(EXTRACTED INFORMATION Opens)
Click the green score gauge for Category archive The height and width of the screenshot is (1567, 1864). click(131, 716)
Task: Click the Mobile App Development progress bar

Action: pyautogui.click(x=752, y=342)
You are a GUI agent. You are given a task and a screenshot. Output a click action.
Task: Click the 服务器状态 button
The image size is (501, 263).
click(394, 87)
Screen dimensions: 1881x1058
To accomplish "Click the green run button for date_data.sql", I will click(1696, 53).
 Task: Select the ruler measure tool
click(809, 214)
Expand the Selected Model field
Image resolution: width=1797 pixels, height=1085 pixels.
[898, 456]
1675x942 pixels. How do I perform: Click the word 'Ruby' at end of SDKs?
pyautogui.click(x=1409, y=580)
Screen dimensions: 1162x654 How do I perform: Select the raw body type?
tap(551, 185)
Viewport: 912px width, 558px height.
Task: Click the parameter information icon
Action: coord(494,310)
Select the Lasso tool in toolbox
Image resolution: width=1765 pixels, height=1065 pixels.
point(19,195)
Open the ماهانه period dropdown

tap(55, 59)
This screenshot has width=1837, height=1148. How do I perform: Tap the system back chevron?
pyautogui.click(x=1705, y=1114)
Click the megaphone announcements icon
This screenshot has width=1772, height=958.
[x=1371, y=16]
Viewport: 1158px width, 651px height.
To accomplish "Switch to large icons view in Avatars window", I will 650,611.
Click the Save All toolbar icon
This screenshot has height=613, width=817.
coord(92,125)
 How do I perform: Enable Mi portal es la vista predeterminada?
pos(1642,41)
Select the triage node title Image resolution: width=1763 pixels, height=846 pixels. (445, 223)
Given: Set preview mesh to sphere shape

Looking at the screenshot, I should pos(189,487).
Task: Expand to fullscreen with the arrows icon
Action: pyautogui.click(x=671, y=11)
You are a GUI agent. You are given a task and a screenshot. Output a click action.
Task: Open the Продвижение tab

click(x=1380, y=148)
(EXTRACTED INFORMATION Closes)
» **TASK REQUIREMENTS**
From the listing above, extract every line exactly as it stands.

» **RESULT FOR THIS EXERCISE**
Click the green score gauge for Category archive The height and width of the screenshot is (1567, 1864). click(131, 716)
Task: Click the Mobile App Development progress bar

Action: pyautogui.click(x=752, y=342)
You are a GUI agent. You are given a task and a screenshot. Output a click action.
Task: Click the 服务器状态 button
The image size is (501, 263).
click(394, 87)
Screen dimensions: 1881x1058
To accomplish "Click the green run button for date_data.sql", I will click(1696, 53).
 Task: Select the ruler measure tool
click(809, 214)
Expand the Selected Model field
Image resolution: width=1797 pixels, height=1085 pixels.
[898, 456]
1675x942 pixels. How do I perform: Click the word 'Ruby' at end of SDKs?
pyautogui.click(x=1409, y=580)
Screen dimensions: 1162x654 How do I perform: Select the raw body type?
tap(551, 185)
Viewport: 912px width, 558px height.
Task: Click the parameter information icon
Action: coord(494,310)
Select the Lasso tool in toolbox
Image resolution: width=1765 pixels, height=1065 pixels.
point(19,195)
Open the ماهانه period dropdown

tap(55, 59)
This screenshot has width=1837, height=1148. How do I perform: Tap the system back chevron?
pyautogui.click(x=1705, y=1114)
Click the megaphone announcements icon
This screenshot has width=1772, height=958.
[x=1371, y=16]
Viewport: 1158px width, 651px height.
To accomplish "Switch to large icons view in Avatars window", I will 650,611.
Click the Save All toolbar icon
This screenshot has height=613, width=817.
coord(92,125)
 How do I perform: Enable Mi portal es la vista predeterminada?
pos(1642,41)
Select the triage node title Image resolution: width=1763 pixels, height=846 pixels. (445, 223)
Given: Set preview mesh to sphere shape

Looking at the screenshot, I should pos(189,487).
Task: Expand to fullscreen with the arrows icon
Action: pyautogui.click(x=671, y=11)
You are a GUI agent. You are given a task and a screenshot. Output a click action.
Task: Open the Продвижение tab

click(x=1380, y=148)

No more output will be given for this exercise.